- WRITTEN REQUEST: Could you update the records below by replacing every "icon" with "button" and leaving everything else unchanged?

- LISTED RECORDS:
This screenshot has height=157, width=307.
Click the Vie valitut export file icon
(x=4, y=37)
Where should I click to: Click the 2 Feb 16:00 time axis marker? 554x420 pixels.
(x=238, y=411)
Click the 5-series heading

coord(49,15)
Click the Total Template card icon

- CORRECT RESULT:
This screenshot has height=157, width=307.
Click the Vie valitut export file button
(x=4, y=37)
Where should I click to: Click the 2 Feb 16:00 time axis marker? 554x420 pixels.
(x=238, y=411)
Click the 5-series heading

coord(49,15)
Click the Total Template card button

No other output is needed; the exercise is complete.